═══ Supplied material
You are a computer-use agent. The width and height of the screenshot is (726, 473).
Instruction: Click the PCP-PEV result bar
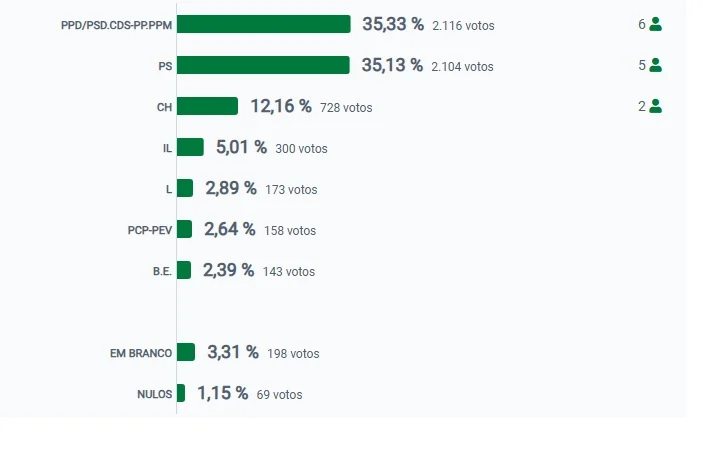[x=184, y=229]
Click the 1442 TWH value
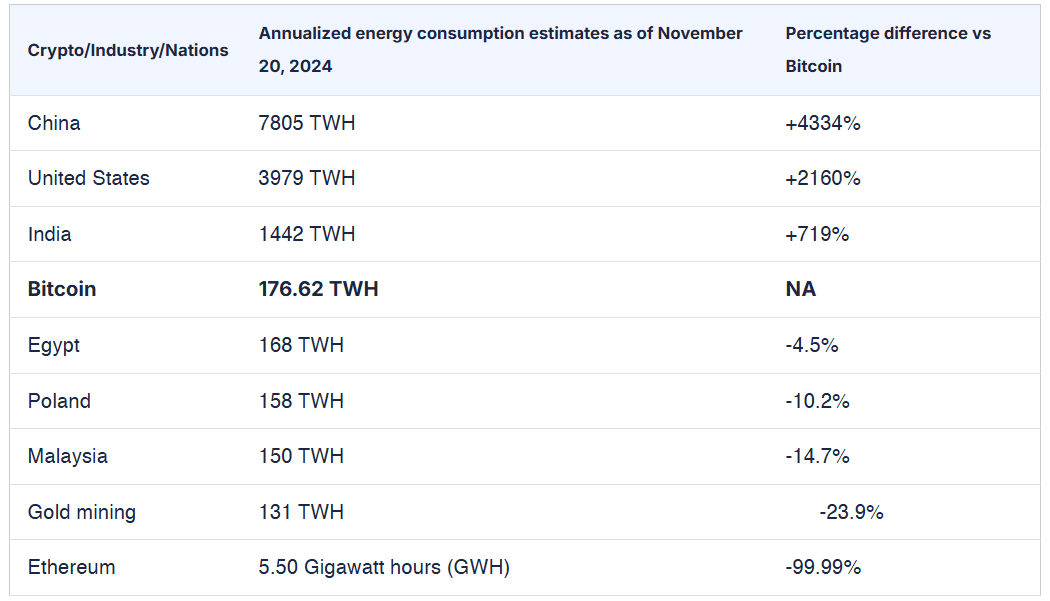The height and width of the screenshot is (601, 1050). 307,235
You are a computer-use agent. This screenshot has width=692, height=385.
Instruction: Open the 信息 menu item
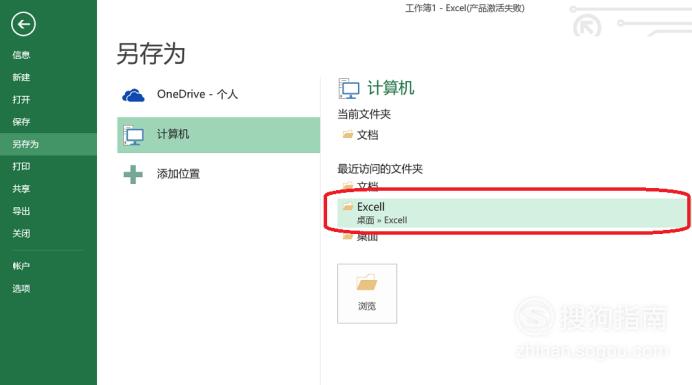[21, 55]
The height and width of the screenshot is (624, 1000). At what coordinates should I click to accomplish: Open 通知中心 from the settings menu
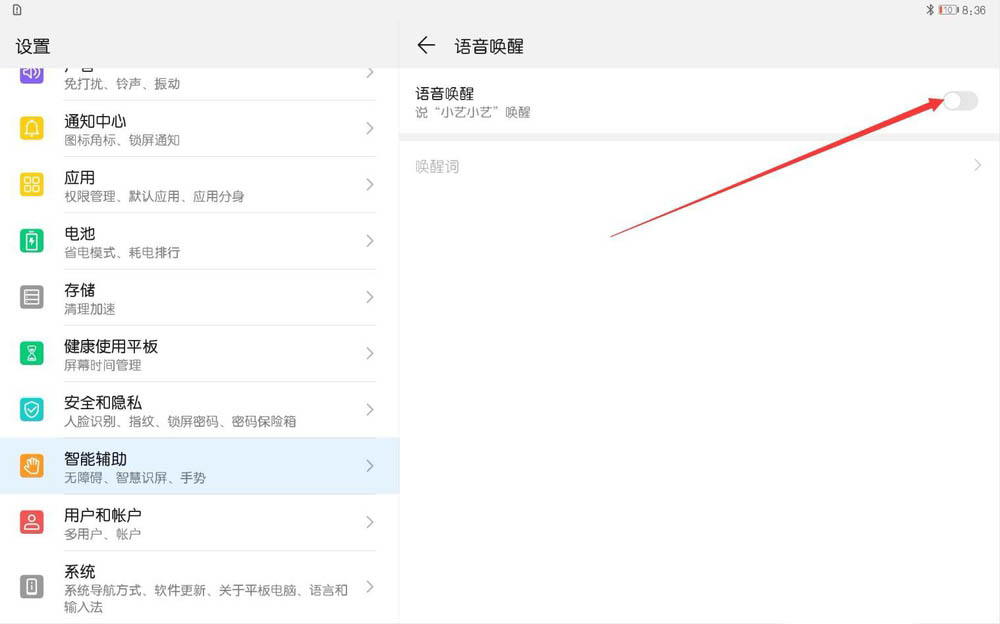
══════
Directions for this task: The answer must match the entries above line for line, with the pictures dropped.

Answer section:
You are a computer-use agent. The width and height of the screenshot is (726, 473).
Instruction: Click the PCP-PEV result bar
[x=184, y=229]
Click the 1442 TWH value
The height and width of the screenshot is (601, 1050). 307,235
You are a computer-use agent. This screenshot has width=692, height=385.
Instruction: Open the 信息 menu item
[21, 55]
The height and width of the screenshot is (624, 1000). At what coordinates should I click to accomplish: Open 通知中心 from the settings menu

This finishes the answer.